§ Extracted text

start

Discussion in 'Sports and News' started by Freelance Hack, Jan 21, 2009.

  1. Freelance Hack

    Freelance Hack Active Member

    Today's Top 10 wishes a happy 30th birthday to the one-time D'backs closer, probably best known for the dramatic home runs he surrendered in Games 4 and 5 of the 2001 World Series. Fortunately for him, Luis Gonzalez Game 7 blooper kept him from becoming a scapegoat.

    So, in honor of BHK, we rank the top 10 greatest postseason home runs.

    Don't worry Byung, neither Tino Martinez nor Scott Brosius are in this lineup.

    1. Bill Mazeroski, Game 7 1960 World Series
    2. Bobby Thomson, Game 3 1951 NL Pennant Playoff
    3. Kirk Gibson, Game 1 1988 World Series
    4. Joe Carter, Game 6 1993 World Series
    5. Dave Henderson, Game 5 1986 ALCS
    6. Carlton Fisk, Game 6 1975 World Series
    7. Kirby Puckett, Game 6 1991 World Series
    8. Ozzie Smith, Game 5 1985 NLCS
    9. Aaron Boone, Game 7 2003 ALCS
    10. David Ortiz, Game 4 2004 ALCS

    Apologies to: Babe Ruth (Game 3 1932 World Series), Chris Chambliss (Game 5 1976 ALCS) and Chris Burke (Game 4 2005 NLDS)
     
  2. Angola!

    Angola! Guest

    I'm slightly biased, but I think Brosius' homer belongs. Mainly because it was so insane for it to happen in consecutive games.
     
  3. Boom_70

    Boom_70 Well-Known Member

    You need Leyritz game 4 '96 world series

    I guess Bucky Dent HR would not be considered in post season
     
  4. deskslave

    deskslave Active Member

    At least one of them does. What they meant for the city, etc., even if they did lose the series. And because, IIRC, only once in WS history had a team come from two down in the last of the ninth to win, and the Yankees did it twice in two nights.
     
  5. zeke12

    zeke12 Guest

    And I'd flop Puck and Pudge ahead of Hendu, because World Series elimination games trump ALCS elimination game.

    But not a bad list, at all.

end

§ Information given
start

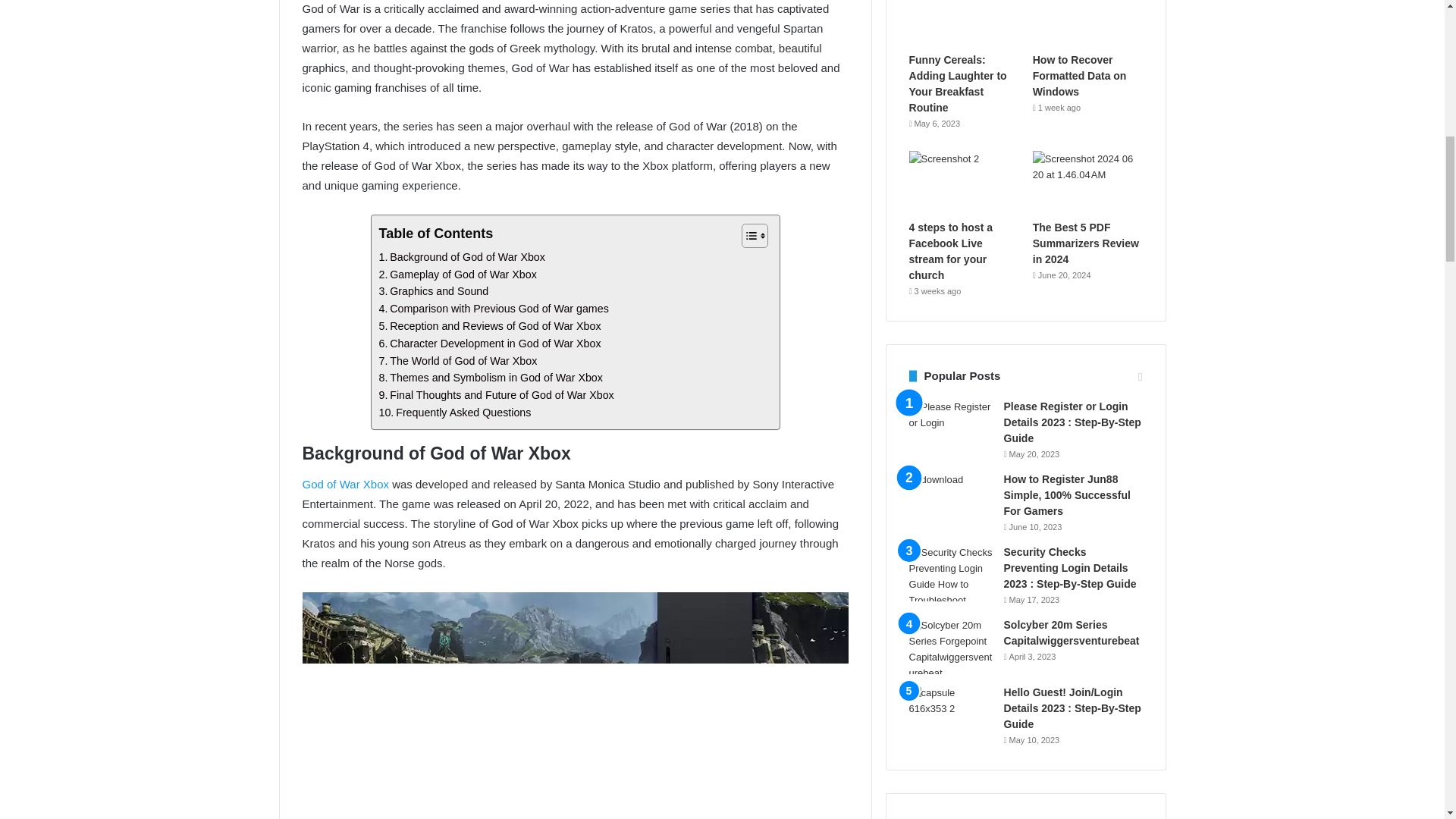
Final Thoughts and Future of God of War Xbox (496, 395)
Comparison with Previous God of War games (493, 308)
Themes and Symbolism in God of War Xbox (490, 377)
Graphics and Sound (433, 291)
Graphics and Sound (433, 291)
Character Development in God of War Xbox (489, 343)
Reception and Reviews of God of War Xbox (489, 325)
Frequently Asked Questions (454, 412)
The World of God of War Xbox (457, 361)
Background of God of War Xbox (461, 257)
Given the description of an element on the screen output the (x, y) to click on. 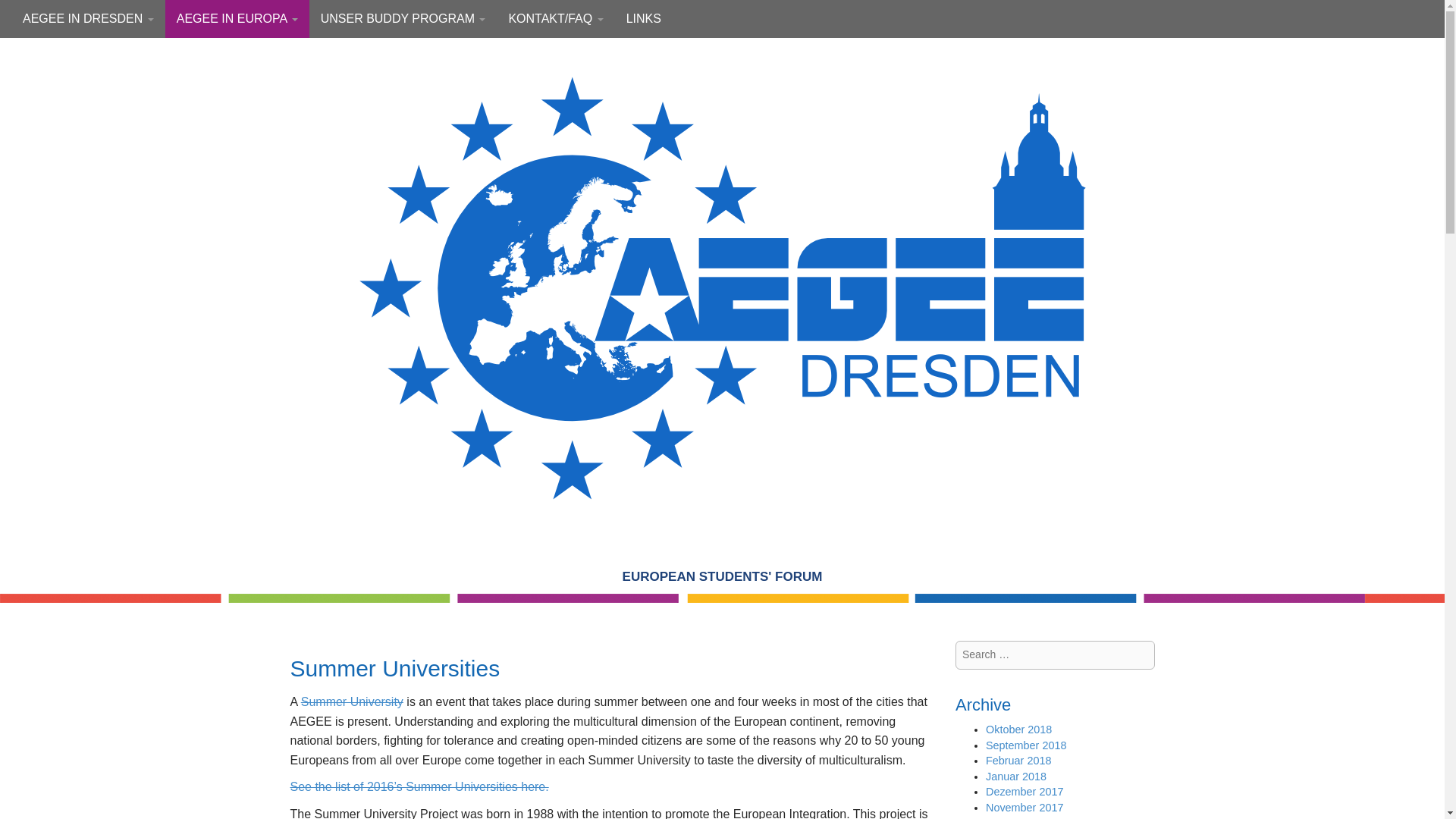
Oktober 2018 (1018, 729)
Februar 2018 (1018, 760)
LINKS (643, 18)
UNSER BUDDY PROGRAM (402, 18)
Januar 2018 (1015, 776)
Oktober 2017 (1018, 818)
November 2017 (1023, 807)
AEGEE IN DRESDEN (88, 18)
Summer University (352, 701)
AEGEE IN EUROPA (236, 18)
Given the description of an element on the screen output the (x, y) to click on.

end
start

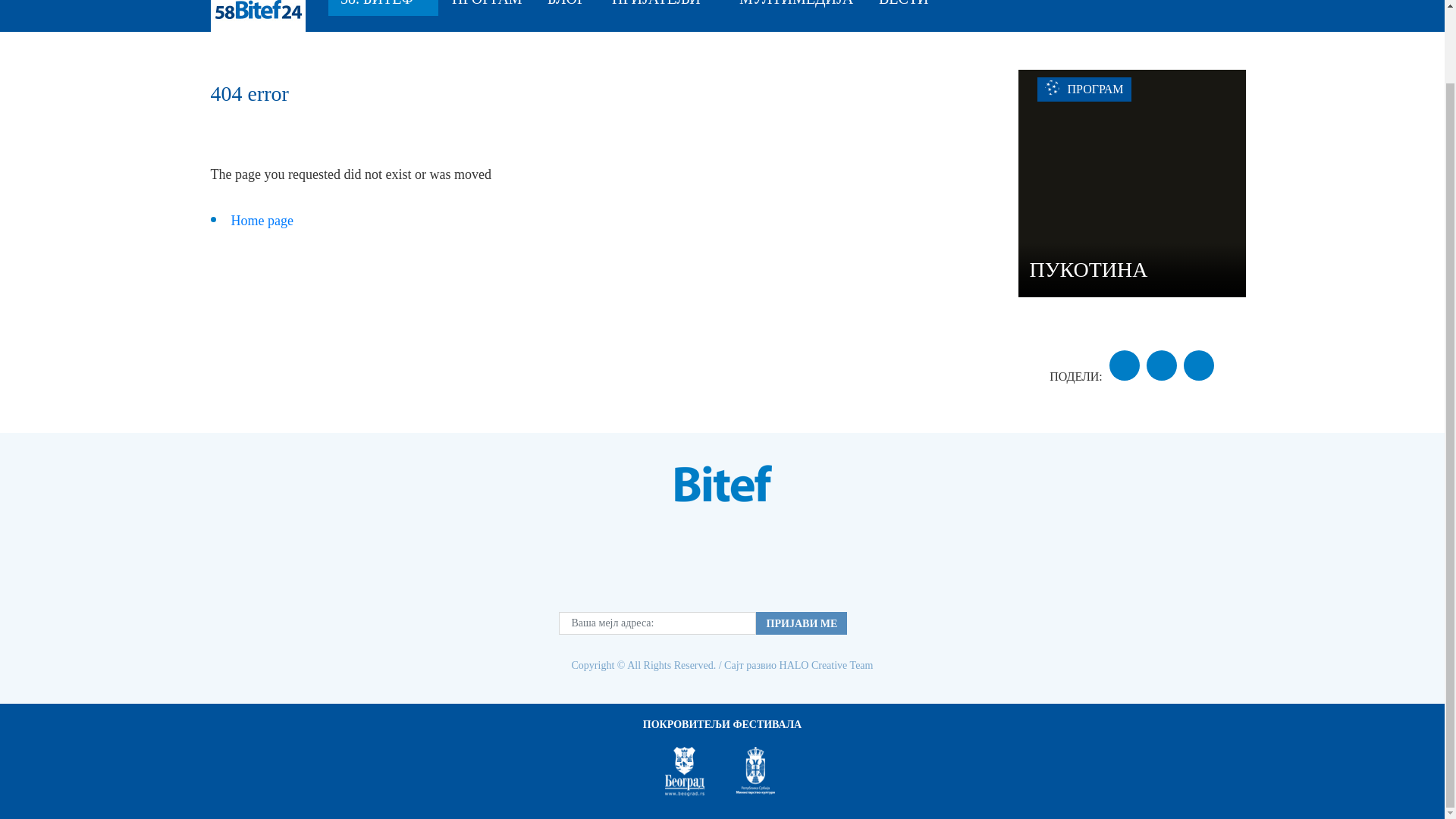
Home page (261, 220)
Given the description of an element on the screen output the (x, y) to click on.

end

§ To be done
1 > Summarize the forum thread in two sentences.
2 > Write out the portion of the forum thread between "deskslave Active Member" and "ALCS elimination game.", inclusive.
3 > List every player to whom the forum thread's opening post offers apologies after its top 10 ranking, together with the game given for each.

§ Solutions per task
1 > The opening post marks the 30th birthday of a former D'backs closer remembered for the home runs he surrendered in Games 4 and 5 of the 2001 World Series. In his honor, it ranks the top 10 greatest postseason home runs, headed by Bill Mazeroski's in Game 7 of the 1960 World Series, and replies propose additions such as Brosius' homer and Leyritz's in Game 4 of the '96 World Series or argue that World Series elimination games should rank above ALCS ones.

2 >
deskslave Active Member

    At least one of them does. What they meant for the city, etc., even if they did lose the series. And because, IIRC, only once in WS history had a team come from two down in the last of the ninth to win, and the Yankees did it twice in two nights.
     
  5. zeke12

    zeke12 Guest

    And I'd flop Puck and Pudge ahead of Hendu, because World Series elimination games trump ALCS elimination game.

3 >
- Babe Ruth (Game 3, 1932 World Series)
- Chris Chambliss (Game 5, 1976 ALCS)
- Chris Burke (Game 4, 2005 NLDS)